(Dataset entries)
=======

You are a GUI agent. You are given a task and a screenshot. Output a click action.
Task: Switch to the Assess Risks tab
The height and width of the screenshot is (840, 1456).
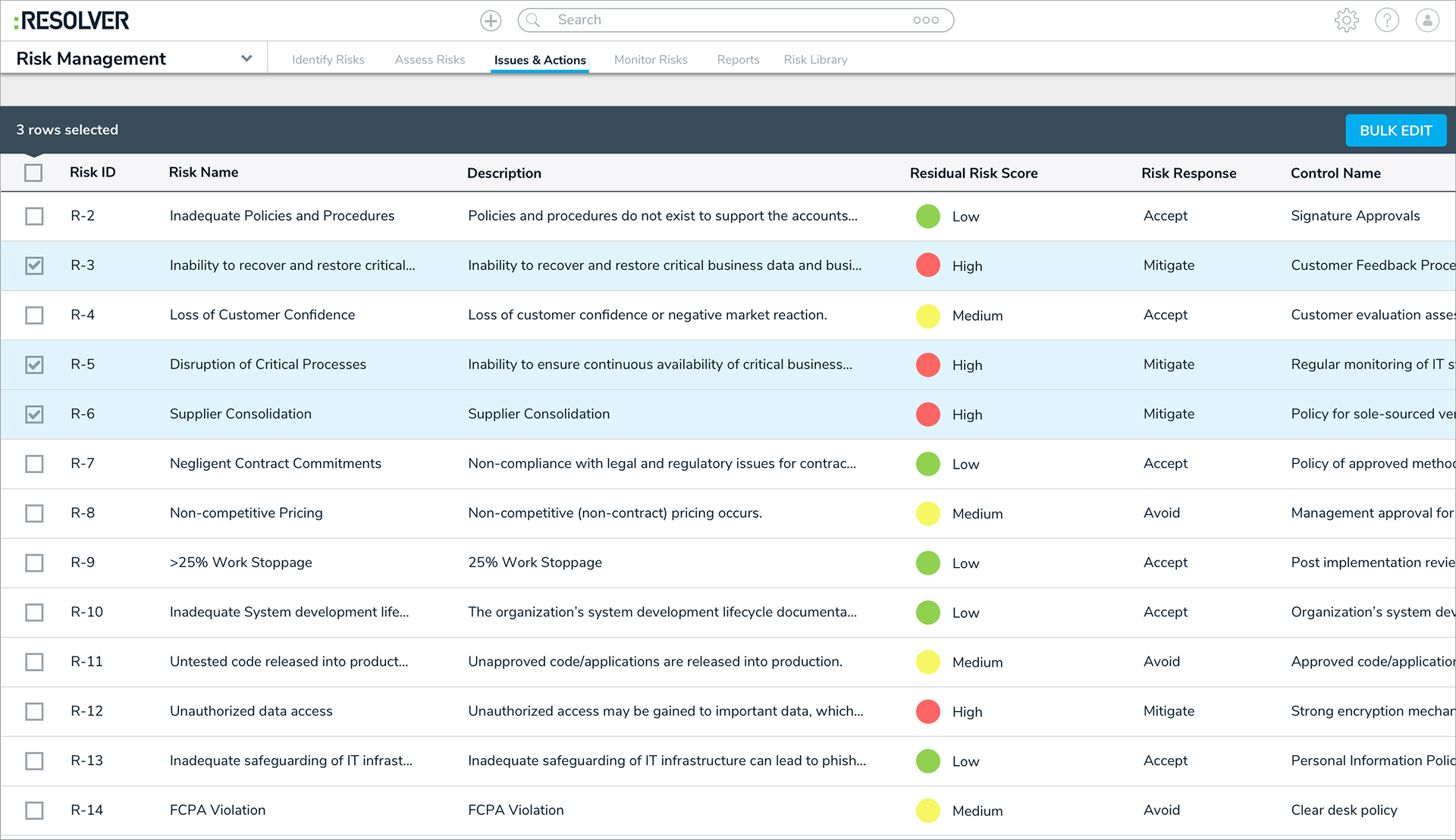pyautogui.click(x=429, y=60)
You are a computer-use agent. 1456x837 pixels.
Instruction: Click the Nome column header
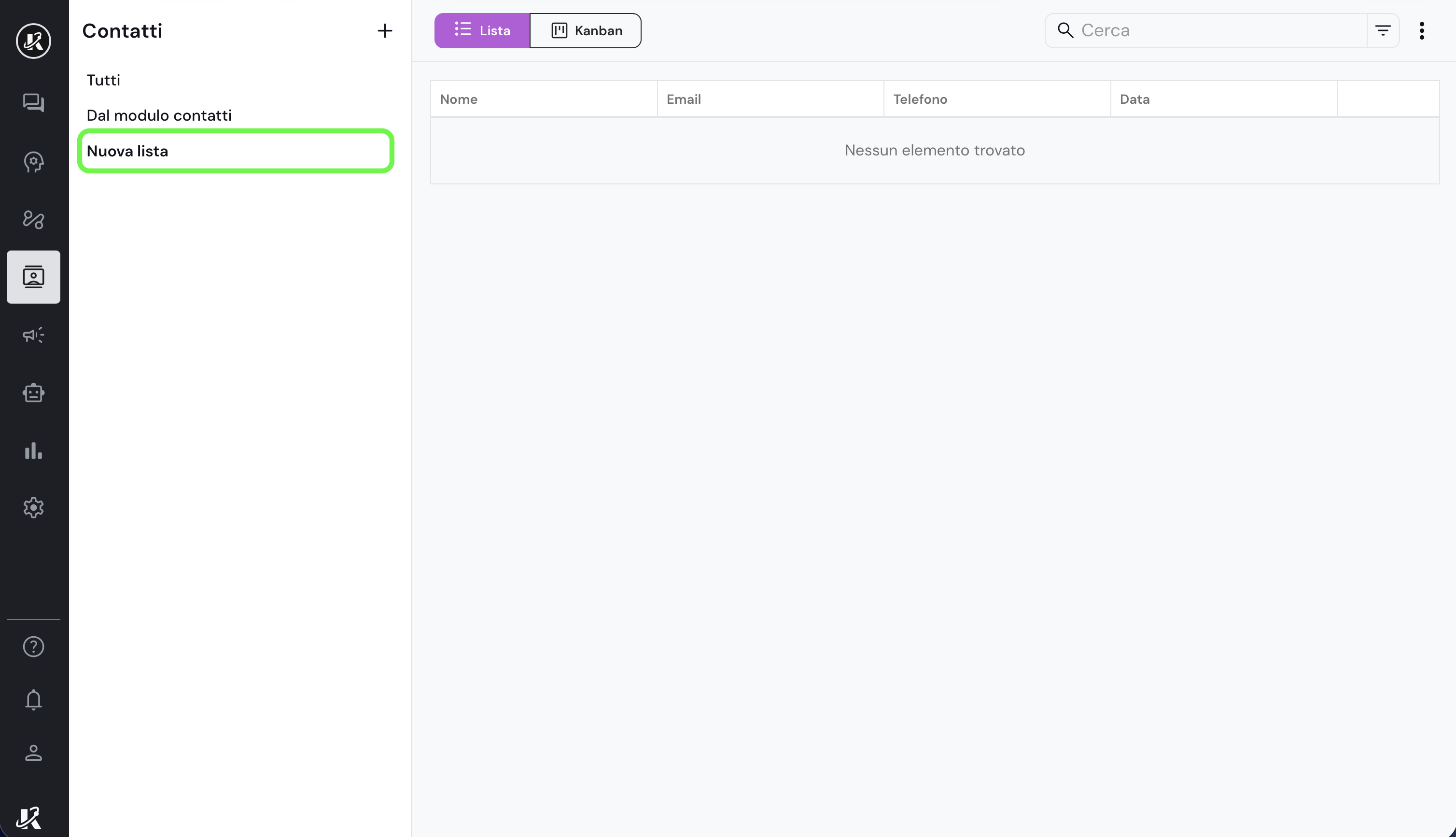[x=459, y=99]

=======

— Try it —
Apart from the pictures, return every entry above exactly as given.

— Answer —
You are a GUI agent. You are given a task and a screenshot. Output a click action.
Task: Switch to the Assess Risks tab
The height and width of the screenshot is (840, 1456).
pyautogui.click(x=429, y=60)
You are a computer-use agent. 1456x837 pixels.
Instruction: Click the Nome column header
[x=459, y=99]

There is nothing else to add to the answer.